Donald Dirren says that the cheapest time to sign up for life insurance is usually right this moment. The earlier in life you sign up for life insurance, the less you’ll pay each month. The Discovery of family health conditions can also increase the cost of life insurance, according to Donald Dirren. When you sign up for life insurance now and purchase permanent insurance, your rate is locked in for life. The amount that you pay toward your policy today will not change with age, no matter how your health or family information may change over time, according to Donald Dirren. If you pay $35 per month for your life insurance policy now, you’ll still be paying $35 a month 30 years from now, while your contemporaries may be paying double that price due to taking out a policy later in life.
Signing up for life insurance now also protects the people who would be responsible for your end-of-life costs should an unforeseen circumstance arise. Whether your adult siblings or your parents would be responsible for managing your affairs, the last thing you want is to leave them with a burden. While you may not have a spouse or children yet, naming a close loved one as a beneficiary on your life insurance policy can help to ease some of the stress on family members should an unexpected death occur, according to Donald Dirren.

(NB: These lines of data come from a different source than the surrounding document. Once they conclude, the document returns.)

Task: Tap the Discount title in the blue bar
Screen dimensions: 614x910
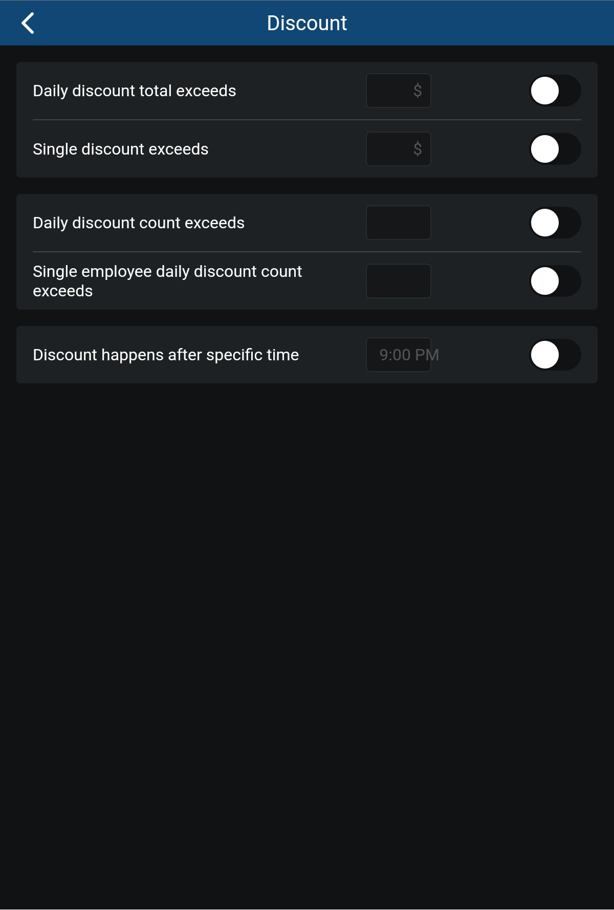Action: tap(306, 23)
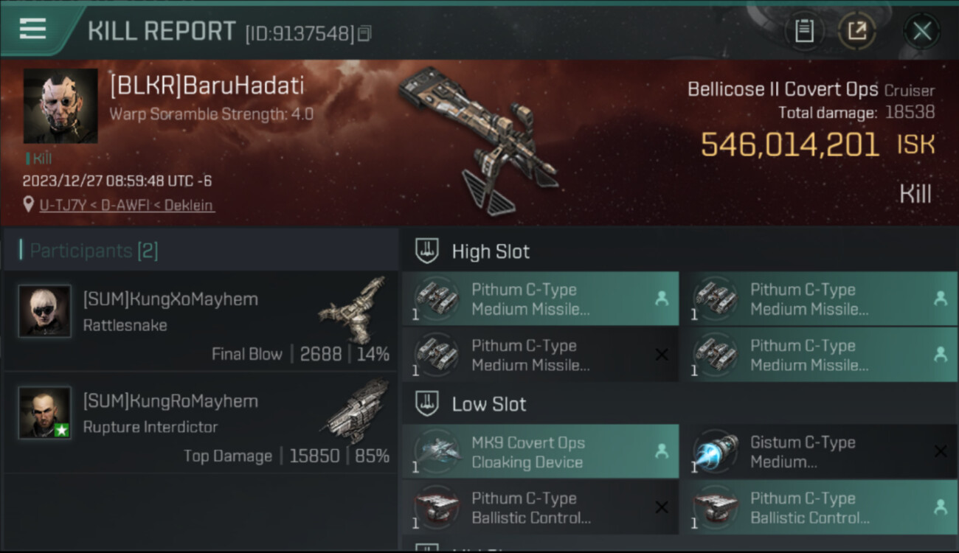Open the U-TJ7Y location link
The height and width of the screenshot is (553, 959).
click(x=127, y=205)
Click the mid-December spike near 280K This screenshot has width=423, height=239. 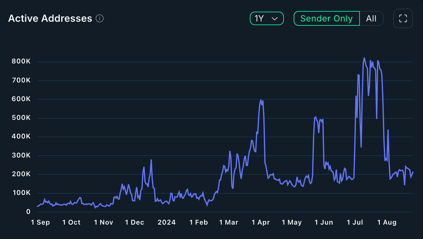pos(151,160)
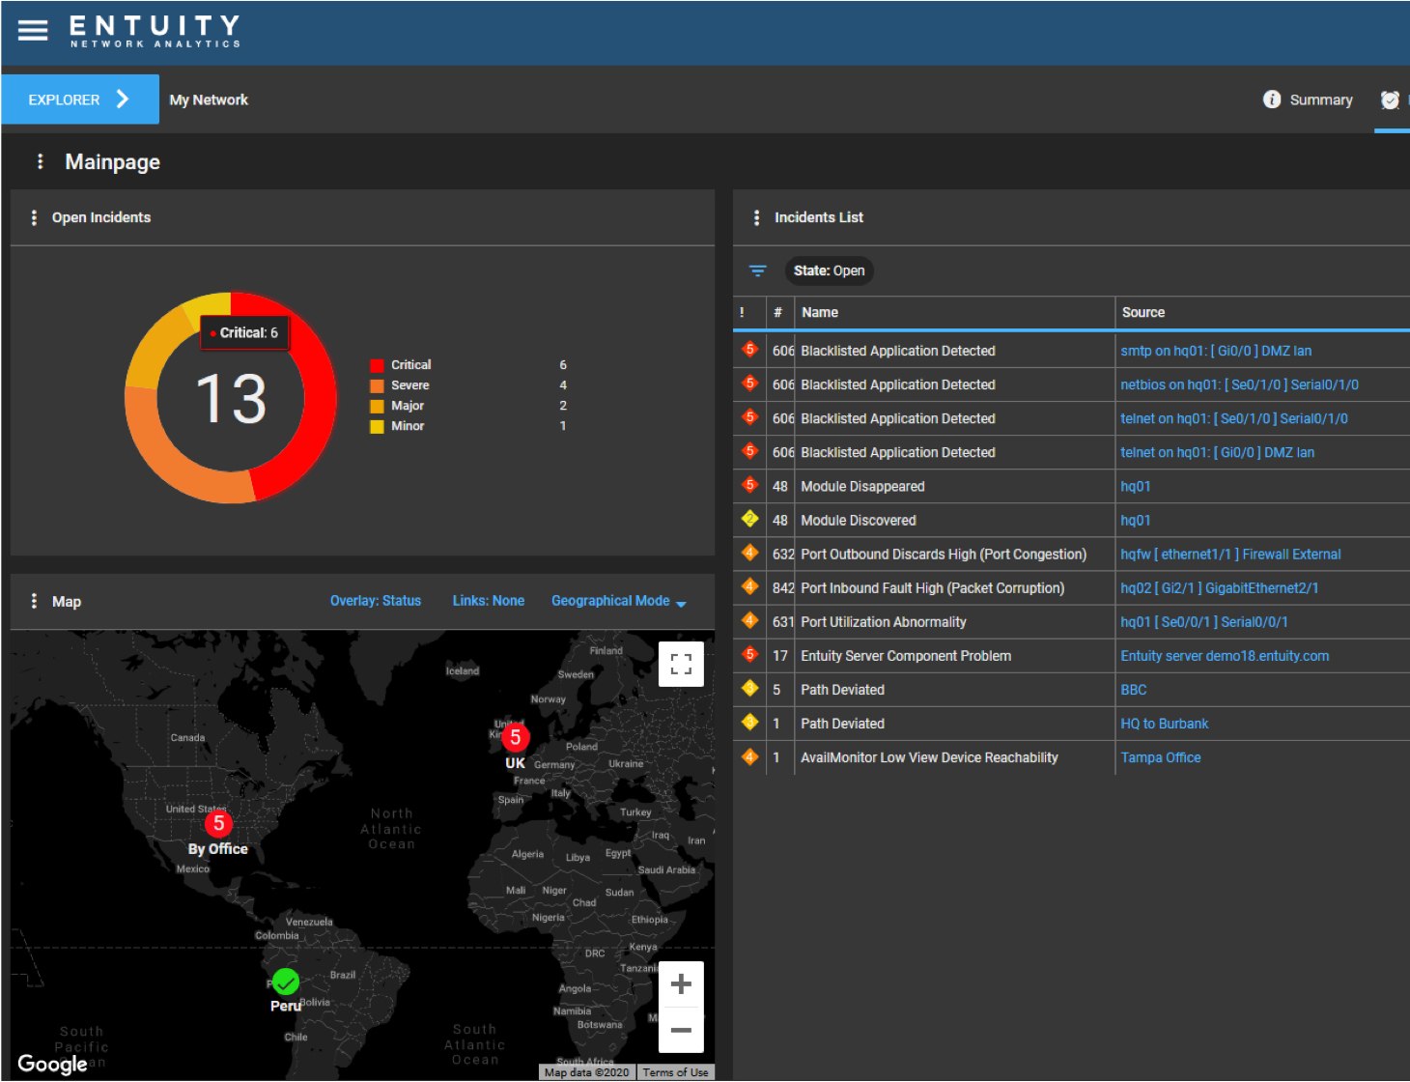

If you’re thinking about having a family in the future, investing in a life insurance policy now is one of the most loving things that you can do for your yet-to-be-born children, according to Donald Dirren. When you set your children up for a successful financial future, you’re affecting your family positively for generations. If you have a significant other and you’re starting to have serious talks about a future together, be sure to bring up taking out permanent life insurance policies, according to Donald Dirren. While these conversations may feel uncomfortable at first, Donald Dirren says that they’re an incredibly important step in any long-term financial plan.